=== Begin Enclosure ===

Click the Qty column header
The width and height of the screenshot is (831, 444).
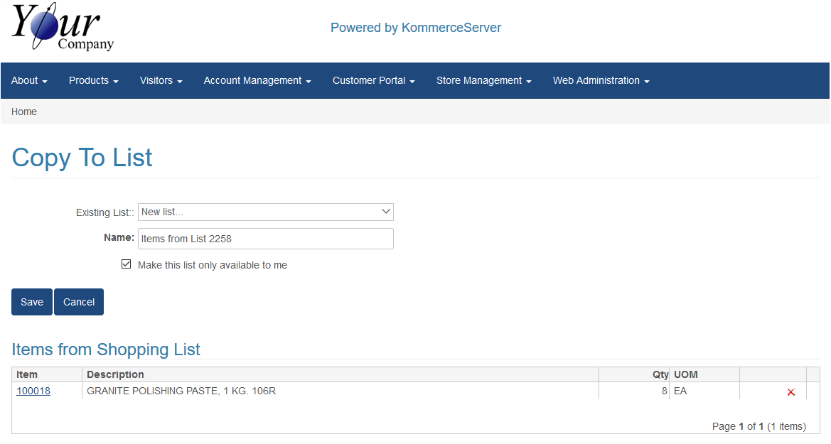click(x=660, y=374)
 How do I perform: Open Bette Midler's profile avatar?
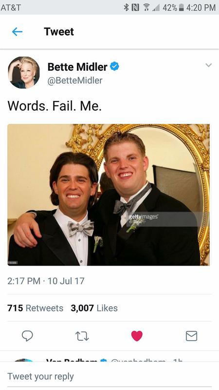coord(23,72)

=== End Enclosure ===

▶ _Problem statement_: Output the records above exactly as written, but leave out the pictures.

▶ _Task response_:
Click the Qty column header
The width and height of the screenshot is (831, 444).
click(x=660, y=374)
 How do I perform: Open Bette Midler's profile avatar?
coord(23,72)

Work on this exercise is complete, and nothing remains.